4.1. PHIP is overall expressed in various leukemia cell lines Western blot on different leukemia cell line lysates revealed that PHIP was prominently present

in most samples containing all sorts of oncogenes and activated pathways.

In HPB-ALL (TLX3), Jurkat (TAL1) and SEM (B-cell leukemia with MLL fusion) PHIP was most

abundantly expressed, whereas Karpas-45 (T-ALL with MLL fusion), MOLM-13 (acute myeloid

leukemia with MLL fusion) and MOLT-13 (non-TLX) almost completely lacked the protein. This

could suggest that, depending on the type of T-ALL, the role of PHIP could differ.

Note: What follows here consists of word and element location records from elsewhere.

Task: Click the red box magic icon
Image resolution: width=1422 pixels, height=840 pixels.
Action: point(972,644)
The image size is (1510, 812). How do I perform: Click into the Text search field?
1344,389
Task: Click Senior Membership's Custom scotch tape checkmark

4.2. PHIP is present in both the cytoplasm and the nucleus PHIP western blot on nuclear and cytoplasmic extractions showed us that the location of the PHIP protein differs from one T-ALL cell line to another and that in repeated experiments using the same cell line. This could suggest that PHIP could shuttle between the cytoplasm and the nucleus and maybe perform different functions in each cellular compartment. There are studies suggesting a role of PHIP as regulator of the mediators of the IGF1 pathway [14,15,30], whereas the study of Morgan et al. showed a nuclear confinement of PHIP, binding H3K4 methylated histones [23]. Next to this, preliminary ChIP sequencing data shows that, also in the T-ALL cell lines Jurkat and HPB-ALL, PHIP binds to a large number of genomic sites.Because of this, the protein could both be present in the cytoplasm or nucleus respectively. The results of the cytoplasmic and nuclear extracts can conclude that depending on the type of cancer the location of PHIP can vary. This could suggest that PHIP harbors different kind of functions in different diseases.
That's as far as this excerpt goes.